Your instructions - Produce a verbatim transcription of the records below, beginning at the line containing "Click the chevron" and ending at the final line; include only those lines.

Stored records:
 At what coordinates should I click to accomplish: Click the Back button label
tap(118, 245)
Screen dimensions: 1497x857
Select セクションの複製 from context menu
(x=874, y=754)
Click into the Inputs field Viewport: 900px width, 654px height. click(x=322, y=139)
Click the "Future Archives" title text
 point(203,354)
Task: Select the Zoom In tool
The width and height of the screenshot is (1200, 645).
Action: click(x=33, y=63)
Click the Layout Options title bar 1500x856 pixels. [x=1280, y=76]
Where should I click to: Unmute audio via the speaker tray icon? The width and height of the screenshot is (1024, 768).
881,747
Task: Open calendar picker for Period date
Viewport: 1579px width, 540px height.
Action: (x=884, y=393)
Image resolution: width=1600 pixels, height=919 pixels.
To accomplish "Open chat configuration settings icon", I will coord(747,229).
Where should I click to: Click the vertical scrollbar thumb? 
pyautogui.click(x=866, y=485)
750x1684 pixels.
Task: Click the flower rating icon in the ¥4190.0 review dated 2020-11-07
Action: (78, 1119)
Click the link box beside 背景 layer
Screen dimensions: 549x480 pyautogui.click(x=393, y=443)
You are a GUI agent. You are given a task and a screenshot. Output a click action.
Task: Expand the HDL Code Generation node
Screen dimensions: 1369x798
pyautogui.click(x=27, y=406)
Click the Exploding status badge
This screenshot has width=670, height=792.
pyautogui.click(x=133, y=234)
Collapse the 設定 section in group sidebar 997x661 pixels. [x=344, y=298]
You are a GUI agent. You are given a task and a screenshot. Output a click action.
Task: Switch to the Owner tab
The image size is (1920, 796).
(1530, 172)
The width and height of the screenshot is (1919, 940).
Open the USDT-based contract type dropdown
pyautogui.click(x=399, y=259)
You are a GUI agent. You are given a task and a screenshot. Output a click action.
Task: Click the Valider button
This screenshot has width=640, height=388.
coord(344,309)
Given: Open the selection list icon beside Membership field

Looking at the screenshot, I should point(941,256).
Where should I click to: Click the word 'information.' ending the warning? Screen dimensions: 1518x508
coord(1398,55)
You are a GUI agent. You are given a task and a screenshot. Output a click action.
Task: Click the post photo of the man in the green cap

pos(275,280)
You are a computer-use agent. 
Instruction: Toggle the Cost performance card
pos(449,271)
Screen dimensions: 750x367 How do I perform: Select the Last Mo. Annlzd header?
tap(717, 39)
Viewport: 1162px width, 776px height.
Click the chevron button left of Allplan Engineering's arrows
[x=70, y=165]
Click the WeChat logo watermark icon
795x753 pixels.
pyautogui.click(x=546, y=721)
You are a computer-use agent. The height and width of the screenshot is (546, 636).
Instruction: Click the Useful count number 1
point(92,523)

Result for this task -
Click the chevron button left of Allplan Engineering's arrows
[x=70, y=165]
Click the WeChat logo watermark icon
795x753 pixels.
pyautogui.click(x=546, y=721)
You are a computer-use agent. The height and width of the screenshot is (546, 636).
Instruction: Click the Useful count number 1
point(92,523)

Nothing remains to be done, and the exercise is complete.